I started free writing about the main character of the novel I’m working on a couple days ago and began to see a structure come through. I think I’ll finish it and perhaps use some of it later as flashbacks. Here’s an unedited chunk-o-text sample, just for fun:
He pushed the cheap rental car to its limit to get from the spaceport to the city despite warnings of looters, wild animals, and radiation. Refugees streamed away from the capitol city in the opposite lane as he sped north in the only car moving toward the destruction. Aircars flew to and fro overhead, but his car remained the only one on the highway headed toward the city. As he crested the last hill he saw why. The bridge was gone.
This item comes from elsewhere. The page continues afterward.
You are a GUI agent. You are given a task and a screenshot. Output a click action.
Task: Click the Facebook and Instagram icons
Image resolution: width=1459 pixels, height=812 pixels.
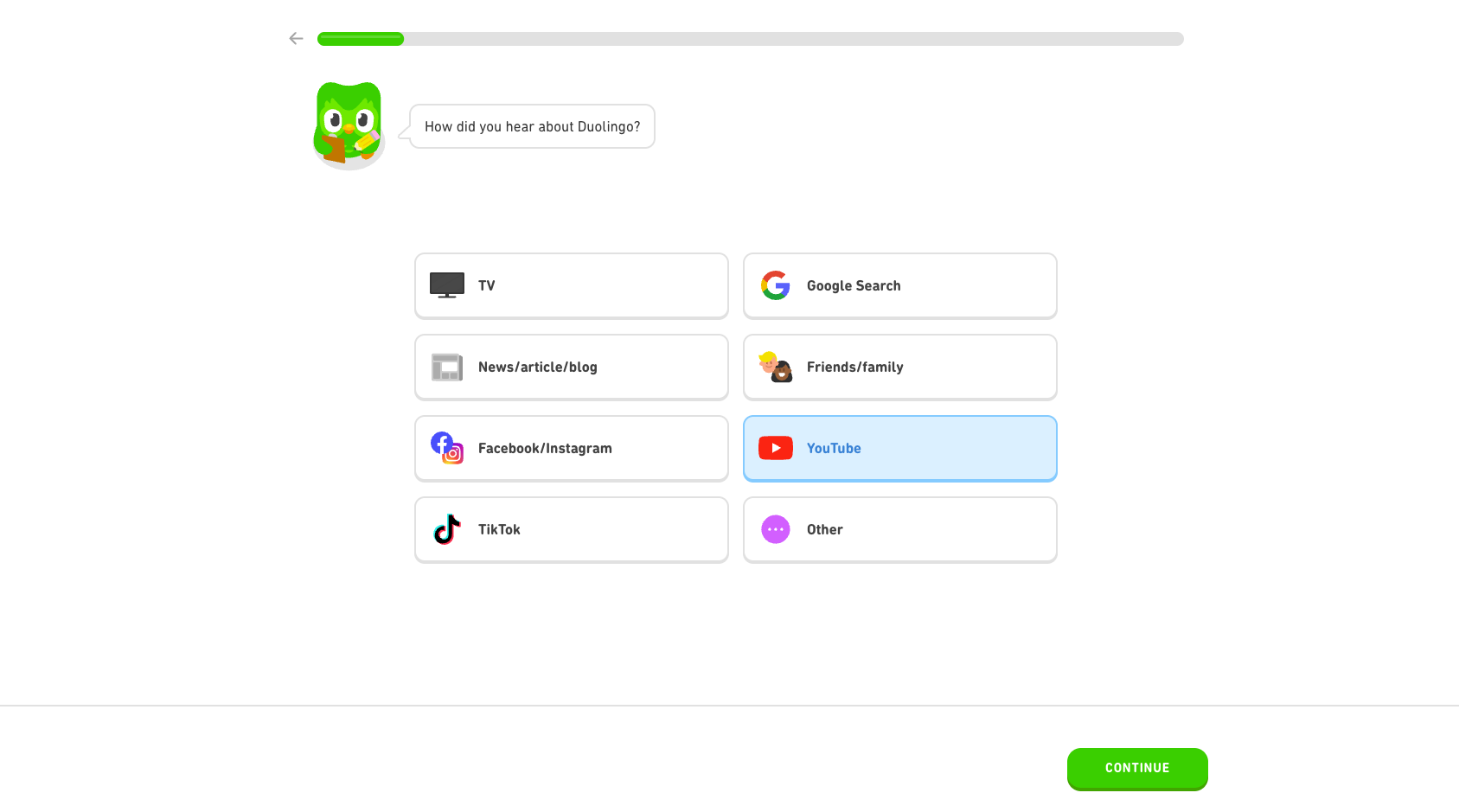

He skidded to a halt before reaching the twisted metal that had once anchored the bridge to the south bank of the Okeanos River, threw open the door and ran toward the water. Ash fell from the sky like black snow.
I’ll swim across. I’ll find them. They could have been in the basement.
The Hashrati weapon, a directed asteroid propelled from the ring of debris that orbited the Elysion system and cloaked from the colony’s modest sensors, had punched a hole in the planet’s atmosphere and erased most of the capital city before an effective evacuation could get underway. The aliens must have jumped into the star system months or years ago, launched the attack, and slipped away undetected.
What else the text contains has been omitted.